Dr Cullinane was today delivering her answer to a question that the jury asked last Friday.

She said that she was not going to identify the deceased person being referred to, Dr Cullinane said that, in relation to one of the deceased who was in the early stages of pregnancy at the time of her death, the jury had asked whether they could make a determination on the 49th victim of the fire.

Dr Cullinane said the attorney general had directed her to host fresh inquests pertaining to the 48 that were first held in 1982 and it was therefore outside her remit to enlarge the scope in any way.

“You can only make determinations in relation to the 48 persons who lost their lives,” she told the jury.

The coroner said that if, as was heard in evidence, one of those deceased persons was in the early stages of pregnancy, the jury have an opportunity to record this formally on the individual questionnaire as it pertains to that individual deceased.

She said that this might be an addendum to question three on the individual questionnaire that the jury must answer in relation to each of the victims, a question that relates to the cause of death.

While the fact of pregnancy did not give rise to death, Dr Cullinane said that the jury might make a note that the deceased was in the early stages of pregnancy.

“So, the answer is no, you won’t be able to enlarge the number of victims formally in that way,” Dr Cullinane told the jury.
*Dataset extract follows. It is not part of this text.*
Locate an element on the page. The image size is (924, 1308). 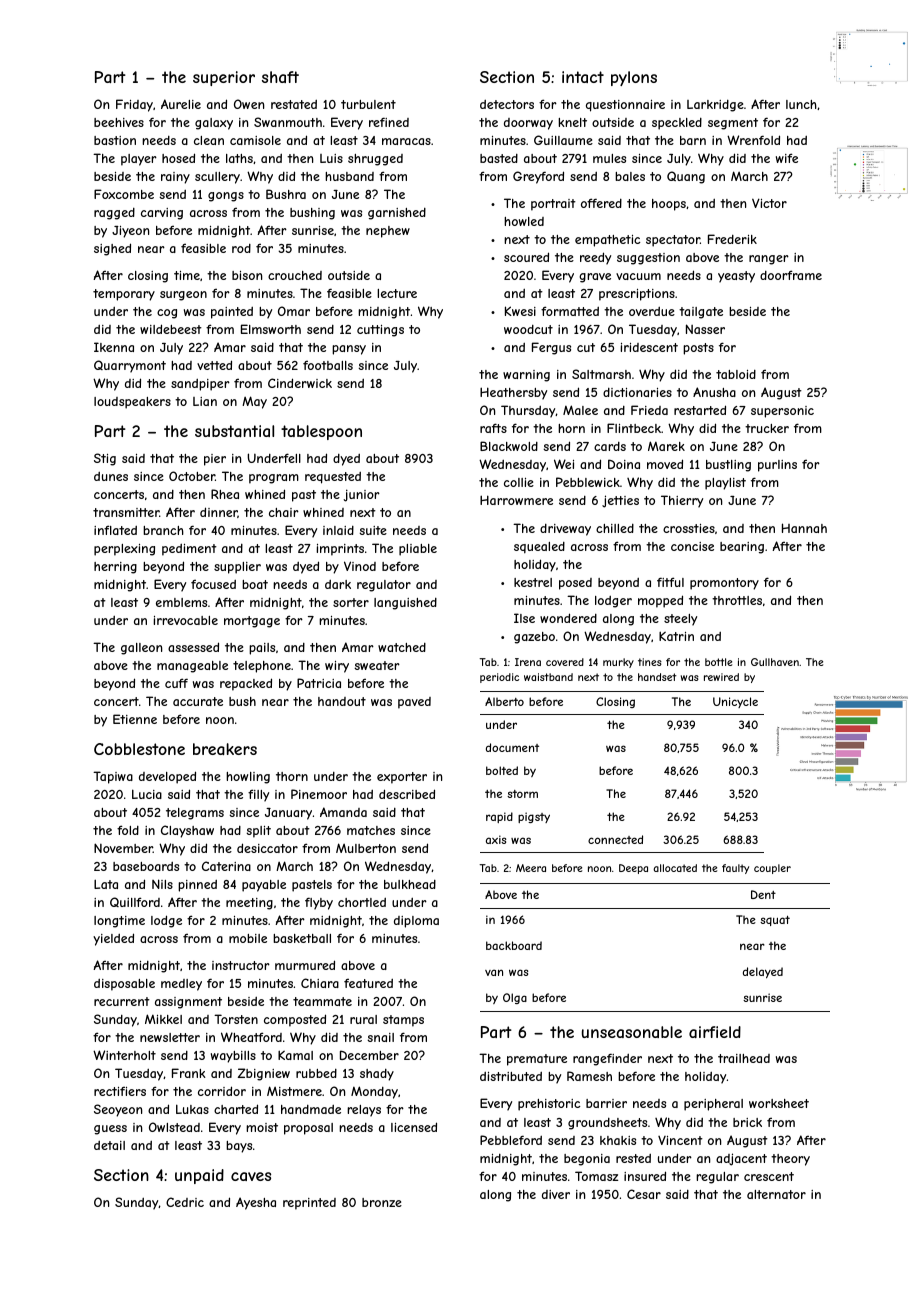
formatted is located at coordinates (570, 311).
The jury were previously told that it is their role to determine the identity, date and place of death and the circumstances surrounding the death of each of the 48 victims.

They must also record a verdict in relation to the deaths. They were told that the verdicts they can return are accidental death, death by misadventure, an open verdict, a narrative verdict and unlawful killing.

The jury will resume their deliberations in the Pillar Room of the Rotunda Hospital tomorrow.